● **Collected data entries**
┌──

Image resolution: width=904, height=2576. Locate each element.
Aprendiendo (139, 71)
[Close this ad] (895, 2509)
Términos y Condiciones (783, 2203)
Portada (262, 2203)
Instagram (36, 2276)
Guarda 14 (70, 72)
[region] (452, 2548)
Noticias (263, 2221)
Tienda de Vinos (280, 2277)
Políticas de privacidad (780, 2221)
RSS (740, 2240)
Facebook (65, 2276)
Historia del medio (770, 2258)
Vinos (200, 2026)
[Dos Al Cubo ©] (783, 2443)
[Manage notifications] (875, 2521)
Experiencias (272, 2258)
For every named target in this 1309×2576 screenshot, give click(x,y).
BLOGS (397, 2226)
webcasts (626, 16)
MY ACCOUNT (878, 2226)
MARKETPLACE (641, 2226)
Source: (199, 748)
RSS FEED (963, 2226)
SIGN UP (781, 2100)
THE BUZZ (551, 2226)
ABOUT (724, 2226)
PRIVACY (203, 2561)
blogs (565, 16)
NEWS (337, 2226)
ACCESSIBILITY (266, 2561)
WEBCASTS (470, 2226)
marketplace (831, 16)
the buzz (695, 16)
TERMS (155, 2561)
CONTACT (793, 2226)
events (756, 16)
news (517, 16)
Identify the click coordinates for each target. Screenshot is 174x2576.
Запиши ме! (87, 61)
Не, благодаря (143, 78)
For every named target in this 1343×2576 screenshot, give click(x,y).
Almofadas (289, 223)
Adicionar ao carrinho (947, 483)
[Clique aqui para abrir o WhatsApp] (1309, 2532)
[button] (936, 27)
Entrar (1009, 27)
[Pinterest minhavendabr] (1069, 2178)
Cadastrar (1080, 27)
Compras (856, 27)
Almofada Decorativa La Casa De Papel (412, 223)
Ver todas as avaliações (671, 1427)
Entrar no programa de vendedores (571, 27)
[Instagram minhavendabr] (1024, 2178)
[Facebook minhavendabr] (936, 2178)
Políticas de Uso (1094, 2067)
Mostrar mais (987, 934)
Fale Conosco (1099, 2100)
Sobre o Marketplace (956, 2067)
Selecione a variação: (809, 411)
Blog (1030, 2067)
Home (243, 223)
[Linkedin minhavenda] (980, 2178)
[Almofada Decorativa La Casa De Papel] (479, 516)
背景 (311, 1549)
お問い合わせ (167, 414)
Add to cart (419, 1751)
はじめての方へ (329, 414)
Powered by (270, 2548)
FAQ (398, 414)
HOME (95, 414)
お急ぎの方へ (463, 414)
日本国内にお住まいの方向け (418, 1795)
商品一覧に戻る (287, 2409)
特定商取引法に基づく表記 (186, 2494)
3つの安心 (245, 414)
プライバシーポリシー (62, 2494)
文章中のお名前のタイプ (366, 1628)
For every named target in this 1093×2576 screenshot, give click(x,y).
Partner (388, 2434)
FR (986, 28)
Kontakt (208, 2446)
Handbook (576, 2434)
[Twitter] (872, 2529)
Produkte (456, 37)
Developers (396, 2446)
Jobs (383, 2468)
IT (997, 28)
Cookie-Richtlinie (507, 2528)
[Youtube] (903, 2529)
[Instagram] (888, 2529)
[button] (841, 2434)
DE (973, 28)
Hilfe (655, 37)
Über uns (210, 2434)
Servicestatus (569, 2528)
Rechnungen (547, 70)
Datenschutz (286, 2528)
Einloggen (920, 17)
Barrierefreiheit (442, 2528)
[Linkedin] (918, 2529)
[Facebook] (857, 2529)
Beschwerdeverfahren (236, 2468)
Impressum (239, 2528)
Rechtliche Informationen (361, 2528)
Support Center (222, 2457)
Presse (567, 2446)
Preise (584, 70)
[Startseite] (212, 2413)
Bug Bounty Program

└──

The required output is the exact run of lines from the one with "DE (973, 28)" through the final line of the entries.

DE (973, 28)
Hilfe (655, 37)
Über uns (210, 2434)
Servicestatus (569, 2528)
Rechnungen (547, 70)
Datenschutz (286, 2528)
Einloggen (920, 17)
Barrierefreiheit (442, 2528)
[Linkedin] (918, 2529)
[Facebook] (857, 2529)
Beschwerdeverfahren (236, 2468)
Impressum (239, 2528)
Rechtliche Informationen (361, 2528)
Support Center (222, 2457)
Presse (567, 2446)
Preise (584, 70)
[Startseite] (212, 2413)
Bug Bounty Program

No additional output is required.